The complete listing, repeated precisely, must form the answer.

=== Begin Enclosure ===

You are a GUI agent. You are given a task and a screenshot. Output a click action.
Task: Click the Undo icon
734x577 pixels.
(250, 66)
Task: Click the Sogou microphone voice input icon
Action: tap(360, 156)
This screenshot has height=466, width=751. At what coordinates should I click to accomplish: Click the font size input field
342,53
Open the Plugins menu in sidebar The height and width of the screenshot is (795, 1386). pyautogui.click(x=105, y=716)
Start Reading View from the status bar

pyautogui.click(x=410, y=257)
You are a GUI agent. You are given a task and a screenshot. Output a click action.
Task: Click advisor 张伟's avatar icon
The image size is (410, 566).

=== End Enclosure ===

■ ANSWER TO THE EXERCISE ■
You are a GUI agent. You are given a task and a screenshot. Output a click action.
Task: Click the Undo icon
734x577 pixels.
(250, 66)
Task: Click the Sogou microphone voice input icon
Action: tap(360, 156)
This screenshot has height=466, width=751. At what coordinates should I click to accomplish: Click the font size input field
342,53
Open the Plugins menu in sidebar The height and width of the screenshot is (795, 1386). pyautogui.click(x=105, y=716)
Start Reading View from the status bar

pyautogui.click(x=410, y=257)
You are a GUI agent. You are given a task and a screenshot. Output a click action.
Task: Click advisor 张伟's avatar icon
The image size is (410, 566).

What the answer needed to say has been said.